What It Means To Be Black In Colombia
PUBLISHED: Feb 7, 2019 7:00 AM
Carnaval de Blancos y Negros is a festival that is supposed to celebrate Colombia’s diversity at the top of each year. Despite the event’s popularity, some of the activities associated with Carnaval de Blancos y Negros serve as a painful reminder of a complicated racial history in the country—one that can’t be escaped.
On Black’s Day (Jan. 5), people wear blackface shouting “Hurray the blacks!” imagining themselves as African slaves being allowed to play outside. The next day, White’s Day (Jan. 6), people use talcum powder or makeup to paint their face white. Dancers and musicians perform on a large float in a parade, during one of the country’s biggest festivals. It was intended to bring everyone together to symbolize unity, amongst the various cultures.
Colombia has one of the largest populations of people of African descent outside of Africa, Brazil, and the U.S. The population includes blacks, “mulattoes,” “raizales,” “palenqueros,” and “zambos.” Afro-Colombians have heavily influenced the country’s art, music, and customs.
Black slaves were kidnapped from Africa and brought to Colombia during the trans-Atlantic slave trade in the sixteenth century. Many were forced to work in gold, tobacco, cotton, and cattle industries. According to El Pais, enslaved women braided maps within their hair to help slaves escape to freedom.

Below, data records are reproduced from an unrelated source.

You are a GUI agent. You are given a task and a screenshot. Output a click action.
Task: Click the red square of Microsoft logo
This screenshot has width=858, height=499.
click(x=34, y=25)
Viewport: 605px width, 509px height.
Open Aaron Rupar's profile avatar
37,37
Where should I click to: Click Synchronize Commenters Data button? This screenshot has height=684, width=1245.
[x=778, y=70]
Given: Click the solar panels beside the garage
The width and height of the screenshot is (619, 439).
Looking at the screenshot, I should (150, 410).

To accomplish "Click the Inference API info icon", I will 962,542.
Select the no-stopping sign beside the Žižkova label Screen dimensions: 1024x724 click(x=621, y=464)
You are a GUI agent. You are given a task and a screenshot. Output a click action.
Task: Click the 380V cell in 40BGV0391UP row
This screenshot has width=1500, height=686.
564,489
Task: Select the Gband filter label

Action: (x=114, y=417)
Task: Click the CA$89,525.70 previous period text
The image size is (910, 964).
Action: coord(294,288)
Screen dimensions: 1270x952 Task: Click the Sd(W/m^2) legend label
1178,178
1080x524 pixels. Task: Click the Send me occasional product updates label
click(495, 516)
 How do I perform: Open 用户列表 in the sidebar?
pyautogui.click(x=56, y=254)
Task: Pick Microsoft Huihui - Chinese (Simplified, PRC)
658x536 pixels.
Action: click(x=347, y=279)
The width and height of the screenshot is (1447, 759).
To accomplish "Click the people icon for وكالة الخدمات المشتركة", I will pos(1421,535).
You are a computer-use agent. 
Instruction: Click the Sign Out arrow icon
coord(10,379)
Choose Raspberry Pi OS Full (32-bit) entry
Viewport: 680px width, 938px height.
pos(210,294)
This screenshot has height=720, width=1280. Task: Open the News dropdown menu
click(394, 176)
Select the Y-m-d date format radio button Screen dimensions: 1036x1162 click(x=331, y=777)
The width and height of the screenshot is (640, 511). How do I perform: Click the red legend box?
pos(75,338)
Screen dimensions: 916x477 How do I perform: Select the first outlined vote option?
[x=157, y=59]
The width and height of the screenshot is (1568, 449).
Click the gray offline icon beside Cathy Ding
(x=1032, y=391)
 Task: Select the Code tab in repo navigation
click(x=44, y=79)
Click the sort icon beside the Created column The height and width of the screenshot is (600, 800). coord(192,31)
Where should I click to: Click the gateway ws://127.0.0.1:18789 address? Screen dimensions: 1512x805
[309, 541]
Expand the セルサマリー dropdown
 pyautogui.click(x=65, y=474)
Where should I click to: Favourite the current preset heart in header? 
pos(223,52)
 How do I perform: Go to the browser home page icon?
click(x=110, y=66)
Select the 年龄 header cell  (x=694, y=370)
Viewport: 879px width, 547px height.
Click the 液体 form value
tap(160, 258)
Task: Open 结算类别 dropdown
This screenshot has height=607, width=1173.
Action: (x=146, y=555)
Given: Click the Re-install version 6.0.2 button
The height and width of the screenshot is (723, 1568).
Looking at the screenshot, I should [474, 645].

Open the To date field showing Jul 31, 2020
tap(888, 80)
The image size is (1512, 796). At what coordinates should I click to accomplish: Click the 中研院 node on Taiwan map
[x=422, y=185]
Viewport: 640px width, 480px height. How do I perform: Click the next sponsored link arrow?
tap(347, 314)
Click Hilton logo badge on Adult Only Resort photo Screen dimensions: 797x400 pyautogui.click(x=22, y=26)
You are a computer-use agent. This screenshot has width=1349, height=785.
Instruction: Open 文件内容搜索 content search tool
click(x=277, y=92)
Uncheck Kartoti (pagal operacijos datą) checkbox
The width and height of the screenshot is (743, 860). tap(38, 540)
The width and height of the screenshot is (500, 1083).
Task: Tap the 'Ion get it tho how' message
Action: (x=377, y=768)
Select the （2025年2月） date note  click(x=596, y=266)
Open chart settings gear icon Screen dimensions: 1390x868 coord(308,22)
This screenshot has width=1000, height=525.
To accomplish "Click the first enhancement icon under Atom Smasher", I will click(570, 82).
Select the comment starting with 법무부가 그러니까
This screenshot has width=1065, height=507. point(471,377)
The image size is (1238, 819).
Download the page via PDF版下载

Slaves that escaped established numerous colonies like San Basilio de Palenque, a small black town in Cartagena. It was the first town in Colombia to secure their independence from the Spanish on May 12, 1851. In 2001, this day became known as Afro-Colombian Day, or Día de la Afrocolombianidad, celebrating the abolition of slavery in Colombia. The women, known as Palenqueras, dressed in colorful traditional African dresses while selling tropical fruit and other treats from a hand-woven basket on top of their head. They carried their food and recipes across various colonies, preserving their Afro-Caribbean/Afro-Colombian culture and traditions.
Racism & Discomfort in Medellin
In 2016, Colombia’s National Public Defenders office reported over 800 formal racist and discriminatory complaints from people of color. “In Colombia, there is much more discrimination against persons with darker skin compared to those with ‘intermediate’ to lighter skin,” Sara Milena Ferrer Valencia of the Observatorio de Discriminación Racial told Bogota City Paper.
In Colombian culture, it’s more common for women to have bone straight, light-colored, long hair and anything else was considered “bad, ugly or dirty.” Afro-Colombian journalist Mábel Lara received backlash after she wore her hair in its naturally curly state.
In an Instagram post, Lara wrote, “I want to have the freedom to look how I want to look, from my sense of femininity and thanks to the support of my director Cecilia Orozco today we have taken a step forward without judgment, freely, powerfully, ourselves.”
While working in Medellin, a black female traveler was shunned by her coworkers before being let go from the company. She felt discomfort and endured various forms of prejudice including jokes about black men and women and receiving mistreatment at other local businesses.
These acts of racial discrimination are long-term effects of the 50-year war between the Colombian government and the FARC, affecting the Afro-Colombian communities, despite the peace agreement granting rural land reform and development as reparations for the victims in 2016.
Music and dance are therapy for many in Colombia, helping to heal from the scars from the numerous bombings over the last few years and continued violence that emerged after from rebel groups. The country’s African heritage is widespread in their music and dancing, with strong connections to Africa, with drums and ritual singing. Afro Colombians have used musical platforms to express themselves and preserve their country’s history through reggaeton, folk dance, Jazz, Champeta and Cumbia and other various genres.
Music brings “hope for young people and children. Besides having fun, we are able to rescue the culture, strengthen it and keep it alive in our society, in our region,” Matachindé bandleader Jessica Angulo said. Another member found music to combat with growing up without parents and not going down the wrong path.
Clearly, the peace agreement did not end the violence in Colombia or diminish racial interactions with Afro-Colombians, preventing them from truly feeling free.